### Fragen zum Text
a) Beantworte anhand des Textes über Skars Tod und Lady Medusa diese Fragen:
(i) Wer verkündete den Tod von Satai Skar?
(ii) Woran scheiterten Medusas Bemühungen, Verbündete zu finden?
(iii) Als was bezeichnete sich Medusa in der Öffentlichkeit?
b) Schreibe den Text über Skars Tod und Lady Medusa im gleichen Ton weiter, beginnend nach seinem letzten Satz.
-------- Lesetext
Ein weiteres Schreiben dagegen sorgte nahezu einhellig für große Trauer auf
Tamar. Nur wenige Jahre nach seiner Ernennung zum Kaiser ist Satai Skar,
diesen Titel bevorzugte er persönlich, kürzlich verstorben. Während sich
viele Herrscher mit Trauer über den Verlust äußerten, machte eine schon
vormals unangenehm aufgefallene Person durch mangelndes Feingefühl auf sich
aufmerksam.
Die Rede ist von der sattsam bekannten Lady Medusa, wenn sie diesen Titel
auf diplomatischem Gebiet auch nur schwerlich für sich beanspruchen kann.
Kaum, daß Satai Gowenna, die Nachfolgerin Skars und Verwalterin von dessen
Ländereien, seinen Tod verkündet hatte, mußte sich Medusa mit ihrem
hinlänglich bekanntem Gezänk zu WOrt melden.
Wild zog sie über den Verblichenen her und beschwerte sich nach
Leibeskräften über dessen Verhalten zu Lebzeiten. Dies ist wirklich ein
übles Verhalten, sich nicht einmal im Angesicht des Todes eines Herrschers,
der die Geschicke Tamars für so lange Zeit mitbestimmte, in etwas Andacht
und Zurückhaltung zu üben.
Medusa hat in den letzten Jahren die Geduld ihrer Nachbarn, wie auch
anderer Herren auf Tamar, wirklich über Gebühr belastet. Stets hatte sie zu
schimpfen, zu zanken und Unfrieden zu stiften. Mal war sie für den einen
Herren, dann wieder gegen den Anderen. Ihre Bemühungen, sich Verbündete zu
suchen, scheiterten an ihrem fehlenden Gespür für geschickte Verhandlungen
und Konversation.
Dazu haderte sie in der Öffentlichkeit auch noch damit, daß ihr niemand
Unterstützung gewährte, und sie nur ein Spielball im Kräftemessen viel
größerer Reiche und Bündnisse sei. Angesichts ihres Auftretens und ihrer
zahlreichen Zankbriefe ist das aber wirklich kein Wunder und die Zahl
derer, die ihr Reich gerne zerstört und Medusa tot sähen, wächst stetig.
----------------
-------- Zu prüfende Daten
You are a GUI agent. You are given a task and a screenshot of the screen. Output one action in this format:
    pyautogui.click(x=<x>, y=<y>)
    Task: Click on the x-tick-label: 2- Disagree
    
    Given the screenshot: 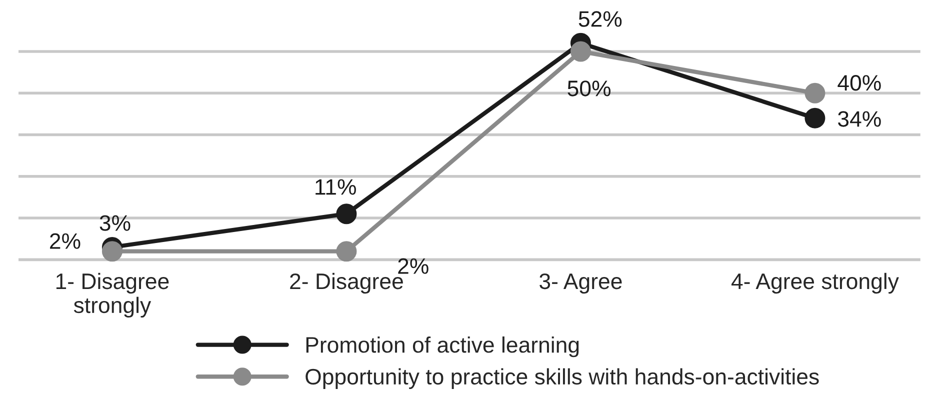 What is the action you would take?
    pyautogui.click(x=346, y=283)
    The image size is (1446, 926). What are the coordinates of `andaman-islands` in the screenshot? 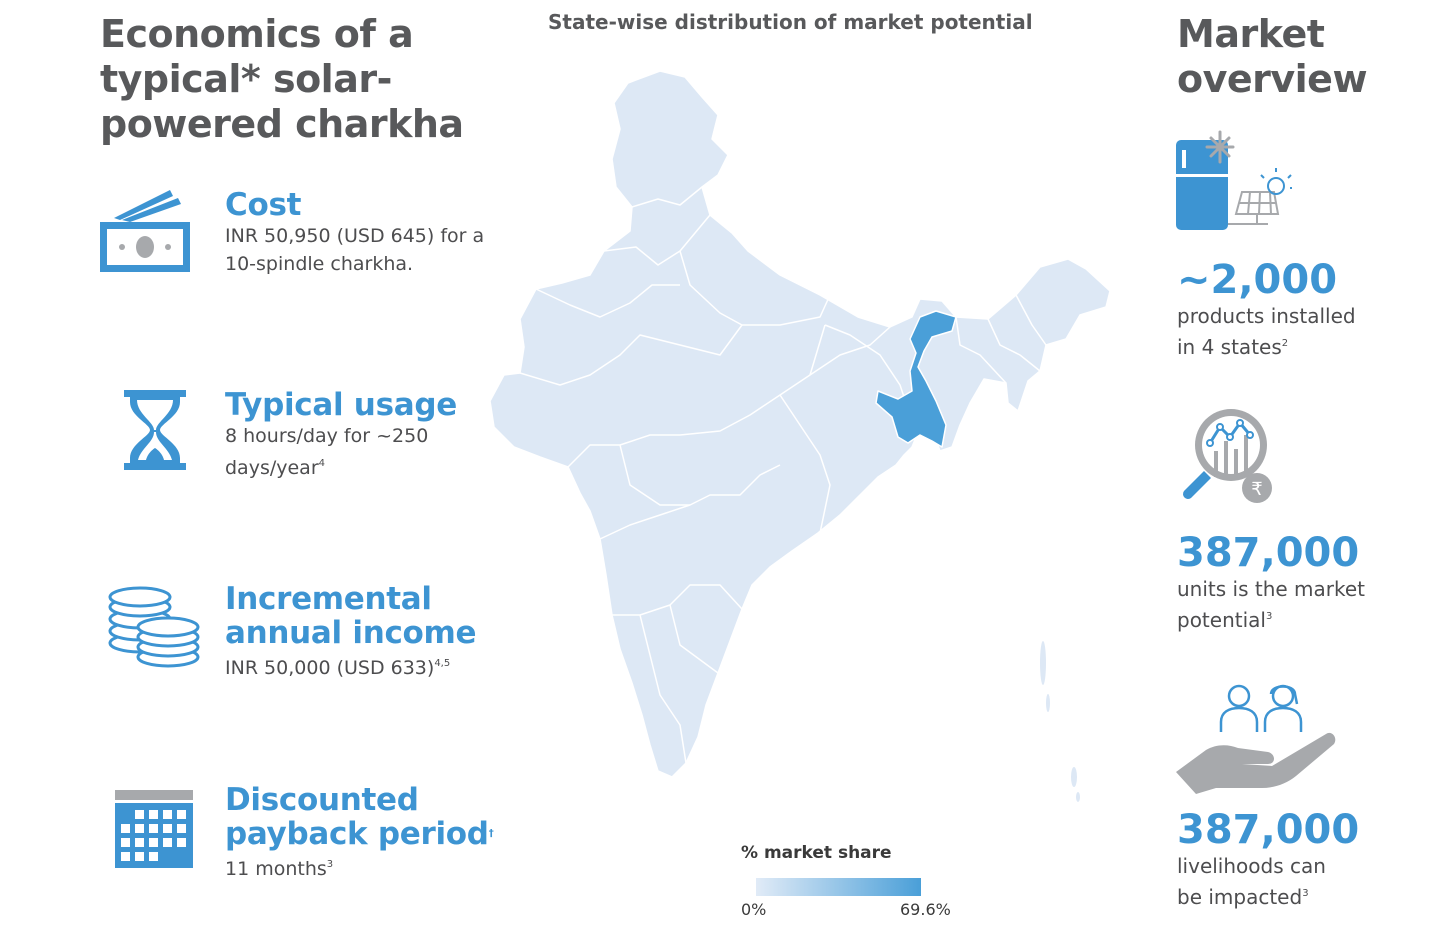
----------------
### Ergebnisse
a)
(i) Satai Gowenna, Skars Nachfolgerin und Verwalterin seiner Ländereien.
(ii) An ihrem fehlenden Gespür für geschickte Verhandlungen und Konversation.
(iii) Als nur einen Spielball im Kräftemessen viel größerer Reiche und Bündnisse.

b)
Schließlich mußte ihr Nachbar Mythor dran glauben, dessen kleines Reich sie
vernichtete und dem ihrigen einverleibte. Allerdings war dieser Krieg keine
strategische Glanzleistung und ihrem Ansehen unter den Völkern Tamars hat
er nur weiteren Schaden zugefügt.
Selbst Gowenna, welche erst seit kürzester Zeit in der Öffentlichkeit
auftritt, zeigte sich von den ständigen Sticheleien und Pamphleten Medusas
äußerst belästigt und genervt. Mittlerweile wird es wohl vielen Lords und
Ladies ähnlich gehen wie mir selbst. Wenn ein Schreiben in der Halle der
allgemeinen Aushänge mit Medusas Namen gekennzeichnet ist, dann überfliege
ich es höchstens kurz und widme mich dann schnellstmöglich angemehmerer
Lektüre.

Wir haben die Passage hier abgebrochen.